## PROVIDED MATERIAL
>>>

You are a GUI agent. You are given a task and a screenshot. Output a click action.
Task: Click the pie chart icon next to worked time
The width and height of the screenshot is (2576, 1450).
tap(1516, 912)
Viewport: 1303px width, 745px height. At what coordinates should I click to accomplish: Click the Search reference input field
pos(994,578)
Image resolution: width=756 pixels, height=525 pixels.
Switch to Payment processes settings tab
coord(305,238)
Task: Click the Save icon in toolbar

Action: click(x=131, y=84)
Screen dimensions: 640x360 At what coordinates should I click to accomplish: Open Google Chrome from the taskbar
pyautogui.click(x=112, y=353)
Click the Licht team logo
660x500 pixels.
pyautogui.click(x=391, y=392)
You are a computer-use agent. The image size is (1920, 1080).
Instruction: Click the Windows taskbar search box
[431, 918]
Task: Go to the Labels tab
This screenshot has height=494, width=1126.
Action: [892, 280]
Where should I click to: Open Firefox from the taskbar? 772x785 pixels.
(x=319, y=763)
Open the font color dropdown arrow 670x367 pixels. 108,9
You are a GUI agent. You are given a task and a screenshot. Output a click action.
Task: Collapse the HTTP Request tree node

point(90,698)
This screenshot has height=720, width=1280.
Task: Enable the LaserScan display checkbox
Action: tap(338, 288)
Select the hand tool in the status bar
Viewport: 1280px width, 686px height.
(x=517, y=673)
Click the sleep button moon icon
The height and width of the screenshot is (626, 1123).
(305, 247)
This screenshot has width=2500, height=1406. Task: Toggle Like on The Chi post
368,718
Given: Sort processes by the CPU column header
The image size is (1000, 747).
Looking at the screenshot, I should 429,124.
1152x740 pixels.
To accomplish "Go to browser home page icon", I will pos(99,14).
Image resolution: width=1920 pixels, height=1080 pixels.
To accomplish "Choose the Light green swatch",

<<<

## WHAT THIS TASK INVOLVES
Rewrite the listing from its first line through the line containing "Action: click(x=131, y=84)", both included, adding -46 to every coordinate in the answers and keeping all other text the same.

## SOLUTION FOR THIS PROBLEM
You are a GUI agent. You are given a task and a screenshot. Output a click action.
Task: Click the pie chart icon next to worked time
The width and height of the screenshot is (2576, 1450).
tap(1470, 866)
Viewport: 1303px width, 745px height. At what coordinates should I click to accomplish: Click the Search reference input field
pos(948,532)
Image resolution: width=756 pixels, height=525 pixels.
Switch to Payment processes settings tab
coord(259,192)
Task: Click the Save icon in toolbar

Action: click(x=85, y=38)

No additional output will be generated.